(from a personal email sent to ChattanoogaPagansATyahoogroupsDOTcom, June 2, 2008:
When I was growing up, I thought my mother was the cheapest, stingiest woman on the planet! She reused EVERYTHING!
My dad carried sandwiches for lunch every day for years so we went through a lot of sliced bread. She carefully shook the crumbs out of the empty bread bags, folded them, and put them inside another saved bread bag in the drawer. Those bags got used for everything. We wrapped left over biscuits after dinner in them (which were, in turn, resued as biscuit toast for breakfast the next morning). We saved receipts in them. We split them down the seam and used them to cover a bowl that didn't have a lid (secured with a rubber band saved from something else).
Wax paper was the absolute gold standard for wrapping sandwhiches, and if Dad remembered to bring it home, it was sometimes resued, too. There was no plastic cutlery in our house. If Dad needed a spoon or fork, Mom took one out of the drawer and Dad brought it home to be washed. By the way, my Mom STILL uses much of the same set of stainless tableware we had back then, so I know that process worked!
Empty mayonnaise jars were used as canning jars, nail containers, bean canisters, etc. When Mom bought things like Zip-Lock bags, they were reused, too. In fact, she still saves them and has so many empty, washed clean, and carefully saved bags that she probably won't have to buy another for years! Popcorn came in just one bag, not a box with six bags inside it, each one wrapped individually in plastic. Cheese had one wrapper on it instead of an outer wrap and a wrapper around each slide. Things that grew out of style or didn't look quite as shiny and new as before were still used as long as they retained usefullness; Mom still has the same Charles Chips can she had when I was a child and still stores flour in it, and it works just fine.
She made new clothing out of old clothing and out of cloth flour sacks (not seen much anymore, but they do still make them), dust cloths out of old tee shirts, biscuit/cookie cutters from empty vegetable cans. We picked up hickory nuts and made hickory nut pies instead of pecan, made the best pear preserves in the world from knotty old Keiffer pears we picked up from old trees in the pasture, and ate persimmons, blackberries, dewberries, and mucadines we found wild in the woods. She and Dad grew much of what we ate, saving seed from one harvest to start the next. Dad kept a few cattle almost all the time, selling a few and using a couple a year to stock the freezer. The beef we ate was wrapped in a single piece of butcher paper with the contents written right on the paper, not in a stryofoam tray with an absorbant pad and a plastic overwrap with a paper label. Found objects and windfalls were put to good and lasting use; when my aunt was given l arge commercial spools of sewing thread, Mom and my grandmother carefully selected multiple strands of complimentary colors and wound them into balls of "yarn," crocheting clothing from it, some of which I still have and wear.

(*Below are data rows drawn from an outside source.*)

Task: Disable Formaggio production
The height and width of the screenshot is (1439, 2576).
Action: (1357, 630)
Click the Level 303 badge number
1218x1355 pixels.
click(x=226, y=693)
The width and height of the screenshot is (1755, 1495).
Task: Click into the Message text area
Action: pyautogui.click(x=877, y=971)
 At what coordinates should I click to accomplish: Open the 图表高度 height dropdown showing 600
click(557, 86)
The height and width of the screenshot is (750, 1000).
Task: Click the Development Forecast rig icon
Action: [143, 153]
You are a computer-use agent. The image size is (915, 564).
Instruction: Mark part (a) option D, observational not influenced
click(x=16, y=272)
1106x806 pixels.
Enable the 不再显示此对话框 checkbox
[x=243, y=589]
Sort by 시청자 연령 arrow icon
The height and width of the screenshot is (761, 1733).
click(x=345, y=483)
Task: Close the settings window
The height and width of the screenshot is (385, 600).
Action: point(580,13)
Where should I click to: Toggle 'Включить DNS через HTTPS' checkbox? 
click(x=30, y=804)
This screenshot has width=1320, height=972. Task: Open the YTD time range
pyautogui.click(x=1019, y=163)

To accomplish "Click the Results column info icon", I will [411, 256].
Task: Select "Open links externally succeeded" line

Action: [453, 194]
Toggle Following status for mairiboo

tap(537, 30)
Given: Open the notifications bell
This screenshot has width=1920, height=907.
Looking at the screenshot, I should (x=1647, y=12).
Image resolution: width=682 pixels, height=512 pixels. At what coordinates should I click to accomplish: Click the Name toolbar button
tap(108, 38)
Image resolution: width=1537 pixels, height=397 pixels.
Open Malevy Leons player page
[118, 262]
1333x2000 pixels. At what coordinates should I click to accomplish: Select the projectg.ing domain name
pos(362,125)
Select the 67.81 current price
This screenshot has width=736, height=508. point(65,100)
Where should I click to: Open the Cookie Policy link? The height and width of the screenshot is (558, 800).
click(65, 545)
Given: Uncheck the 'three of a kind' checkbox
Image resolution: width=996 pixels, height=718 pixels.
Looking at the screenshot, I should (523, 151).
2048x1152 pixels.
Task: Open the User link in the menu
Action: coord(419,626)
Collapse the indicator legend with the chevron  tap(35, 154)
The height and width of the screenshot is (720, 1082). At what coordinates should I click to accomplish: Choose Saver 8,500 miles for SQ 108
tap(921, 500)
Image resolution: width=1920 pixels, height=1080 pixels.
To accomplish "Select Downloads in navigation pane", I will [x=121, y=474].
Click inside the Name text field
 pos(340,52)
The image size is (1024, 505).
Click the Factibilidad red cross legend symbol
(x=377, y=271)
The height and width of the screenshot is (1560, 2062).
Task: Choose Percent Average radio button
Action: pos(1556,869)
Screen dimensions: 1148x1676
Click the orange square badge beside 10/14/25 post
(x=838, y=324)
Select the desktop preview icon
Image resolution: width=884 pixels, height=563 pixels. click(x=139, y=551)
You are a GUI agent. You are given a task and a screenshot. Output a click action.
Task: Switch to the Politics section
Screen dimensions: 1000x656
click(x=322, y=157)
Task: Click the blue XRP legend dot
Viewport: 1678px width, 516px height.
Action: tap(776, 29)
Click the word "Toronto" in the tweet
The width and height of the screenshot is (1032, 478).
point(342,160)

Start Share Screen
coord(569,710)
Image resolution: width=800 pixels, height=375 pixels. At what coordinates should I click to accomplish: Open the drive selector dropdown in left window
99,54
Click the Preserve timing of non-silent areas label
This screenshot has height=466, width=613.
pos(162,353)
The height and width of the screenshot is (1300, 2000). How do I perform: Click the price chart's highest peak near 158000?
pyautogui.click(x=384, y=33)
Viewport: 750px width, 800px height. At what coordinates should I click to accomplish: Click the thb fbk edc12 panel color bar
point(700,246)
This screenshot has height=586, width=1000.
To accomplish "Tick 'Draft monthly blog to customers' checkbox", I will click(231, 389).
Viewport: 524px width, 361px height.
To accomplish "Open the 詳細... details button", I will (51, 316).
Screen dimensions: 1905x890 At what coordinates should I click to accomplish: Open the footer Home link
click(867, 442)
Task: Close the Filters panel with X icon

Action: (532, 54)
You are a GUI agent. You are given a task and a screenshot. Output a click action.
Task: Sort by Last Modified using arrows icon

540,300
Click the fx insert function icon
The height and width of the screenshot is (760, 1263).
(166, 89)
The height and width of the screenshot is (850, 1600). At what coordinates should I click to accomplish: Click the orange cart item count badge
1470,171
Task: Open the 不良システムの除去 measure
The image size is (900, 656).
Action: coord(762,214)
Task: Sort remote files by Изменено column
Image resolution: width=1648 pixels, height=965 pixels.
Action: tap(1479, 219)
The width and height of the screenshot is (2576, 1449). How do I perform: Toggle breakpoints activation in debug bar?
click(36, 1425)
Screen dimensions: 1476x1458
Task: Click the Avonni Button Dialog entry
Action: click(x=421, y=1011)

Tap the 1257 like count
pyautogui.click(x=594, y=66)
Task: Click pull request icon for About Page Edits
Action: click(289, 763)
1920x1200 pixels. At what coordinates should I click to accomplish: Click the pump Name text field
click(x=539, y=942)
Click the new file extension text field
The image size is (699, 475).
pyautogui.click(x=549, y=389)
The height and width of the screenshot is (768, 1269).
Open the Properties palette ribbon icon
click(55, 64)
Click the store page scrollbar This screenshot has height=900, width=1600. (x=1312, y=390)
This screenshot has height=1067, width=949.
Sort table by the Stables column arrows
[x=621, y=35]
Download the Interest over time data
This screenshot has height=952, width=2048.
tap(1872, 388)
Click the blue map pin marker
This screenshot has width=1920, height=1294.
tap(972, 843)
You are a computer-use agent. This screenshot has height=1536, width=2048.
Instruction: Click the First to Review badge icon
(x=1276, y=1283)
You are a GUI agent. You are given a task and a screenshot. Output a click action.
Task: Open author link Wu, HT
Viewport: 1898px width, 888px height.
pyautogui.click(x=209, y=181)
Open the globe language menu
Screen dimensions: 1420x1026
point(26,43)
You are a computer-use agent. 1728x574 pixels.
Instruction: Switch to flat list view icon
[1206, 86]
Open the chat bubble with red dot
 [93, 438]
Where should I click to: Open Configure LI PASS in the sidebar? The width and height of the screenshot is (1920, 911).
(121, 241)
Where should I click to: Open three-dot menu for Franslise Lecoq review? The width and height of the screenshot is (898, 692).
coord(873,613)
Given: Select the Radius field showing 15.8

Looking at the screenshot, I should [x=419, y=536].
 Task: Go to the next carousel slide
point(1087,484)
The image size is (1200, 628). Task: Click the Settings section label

After that wonderful example of good stewardship, all I could do when I grew up was run madly from it and try to become much more sophisticated. I learned how to buy plastic bags and only use them once...how to through away empty glass jars because I didn't can my own food (why, when it was so eash to buy it at the grocery?), ignore healthful, readily available food because it was too much effort to pick it, and to just chuck my old tee shirts and buy nice, neatly trimmed wash cloths new and use them for dusting and cleaning. Food scraps were just trash. I never reused bread bags because when I did, my friends said, "Ewwwwwwwww! That's not sanitary!" Somehow it didn't occur to me that A) the bread came wrapped in it and we didn't say, "Ewwww!" and B) I was over 20 years old and hadn't died from it in all that time.
So here I am, many years later, looking at Mom (right next door) and finally thinking, "You were one smart woman!" She was a much better steward of the land we have chosen to call home than I ever was. I'm learning all over again what it means to keep the promises Three Crows and I made when we moved up here. There are so many things that I can do that not only reduce my impact on the environment but save resources that my family can use for other things.
What has helped more than anything is awareness. From the moment we stood in what is now our back yard and promised to be good stewards and partners with this land, we have been more aware. By stating and sharing our intention out loud, we moved it from a nice thought to an act of will. As simple as that sounds, I believe it has been key to moving us more and more in the right direction. And conversations like this one have the same effect. As we raise our awareness, more opportunities will present themselves.
Is our family "there" yet? Heck, no! But we're closer...much closer...and like all journeys, this one starts with a single step. With the way we work now, I'm not sure returning to my Mom's way of life is entirely possible, but many of her tricks are already serving us...both our family and the big us...well...and we're enjoying the process as well as the product.
I guess it's like the rest of life - doing the right thing feels good.